Currently, approximately 7,000 people worldwide die of AIDS every
day. At least their deaths are attributed to AIDS. In reality, they
had tested positive for HIV and died of any of 30 AIDS-related diseases.
Given the acknowledged unreliability of HIV testing, however, this
number could be wildly off.
Nevertheless, 7,000 people die each day of something that conventional
medical treatment couldn't help or quite possibly helped bring on.
We do have the knowledge and techniques to prevent this from happening,
but not if we stay with the bankrupt thinking that AIDS is one disease
with one cause that will be cured with one drug.
In looking for the origin of AIDS in Africa, researchers found that
large populations of apes and wild cats were infected with "AIDS-like"
viruses that had the potential to destroy their immune systems.
The animals' blood was full of these viruses, killing significant
numbers of blood cells, but they never manifested any disease symptoms.

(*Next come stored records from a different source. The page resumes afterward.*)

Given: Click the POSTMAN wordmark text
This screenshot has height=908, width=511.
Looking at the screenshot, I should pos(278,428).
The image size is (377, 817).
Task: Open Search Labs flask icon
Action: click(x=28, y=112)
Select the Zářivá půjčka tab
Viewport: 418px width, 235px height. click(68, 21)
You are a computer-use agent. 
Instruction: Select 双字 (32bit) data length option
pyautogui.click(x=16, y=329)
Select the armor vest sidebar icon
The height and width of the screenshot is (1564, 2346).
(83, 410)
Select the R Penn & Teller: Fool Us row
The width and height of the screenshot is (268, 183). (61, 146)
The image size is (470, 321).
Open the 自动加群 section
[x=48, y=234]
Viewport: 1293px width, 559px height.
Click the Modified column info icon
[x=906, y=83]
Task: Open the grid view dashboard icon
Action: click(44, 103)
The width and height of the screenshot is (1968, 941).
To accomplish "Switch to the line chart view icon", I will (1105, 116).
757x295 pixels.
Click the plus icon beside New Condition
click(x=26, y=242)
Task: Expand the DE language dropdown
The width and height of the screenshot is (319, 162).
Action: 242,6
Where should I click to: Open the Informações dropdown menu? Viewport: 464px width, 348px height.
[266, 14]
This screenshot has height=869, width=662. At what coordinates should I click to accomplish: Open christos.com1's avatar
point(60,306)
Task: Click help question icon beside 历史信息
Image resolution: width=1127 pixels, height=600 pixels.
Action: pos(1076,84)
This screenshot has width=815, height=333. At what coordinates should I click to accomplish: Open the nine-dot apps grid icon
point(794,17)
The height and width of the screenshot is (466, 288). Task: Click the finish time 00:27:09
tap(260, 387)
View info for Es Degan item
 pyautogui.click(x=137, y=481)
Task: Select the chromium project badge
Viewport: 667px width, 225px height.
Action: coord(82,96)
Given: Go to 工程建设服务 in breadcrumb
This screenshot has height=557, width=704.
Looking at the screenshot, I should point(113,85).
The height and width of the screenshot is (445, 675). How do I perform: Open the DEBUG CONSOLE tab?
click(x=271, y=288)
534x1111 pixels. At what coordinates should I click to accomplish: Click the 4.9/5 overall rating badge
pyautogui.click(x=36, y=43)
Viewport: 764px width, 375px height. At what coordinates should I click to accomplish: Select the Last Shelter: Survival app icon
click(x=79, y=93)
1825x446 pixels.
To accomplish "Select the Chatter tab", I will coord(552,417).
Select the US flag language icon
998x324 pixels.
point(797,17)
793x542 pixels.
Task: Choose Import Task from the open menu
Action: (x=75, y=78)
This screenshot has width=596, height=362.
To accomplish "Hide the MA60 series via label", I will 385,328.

What does this tell us about the nature of these retroviruses, which
many researchers claim could never wreak all the damage that is
ascribed to them?
HIV is simply a virus, like hundreds of other viruses we've lived
with for as long as humanity has been on the planet. Most people
have been exposed to influenza viruses, cytomegalovirus, herpes
and Epstein-Barr. It is all but impossible to eradicate these infections;
they can only be controlled. They do their damage when our immune
systems are not up to the task. Trying to cure diseases by focusing
on the development of toxic pharmaceutical drugs aimed at killing
the viruses associated with them will ultimately make us all more
vulnerable to new diseases. President Bush recently pledged an additional
$200 million in AIDS funding over the next two years. Global activists
think that the U.S. should contribute $2.5 billion. Without a paradigm
shift in the way we approach AIDS, however, this money will not
only be wasted, but could do more harm than good.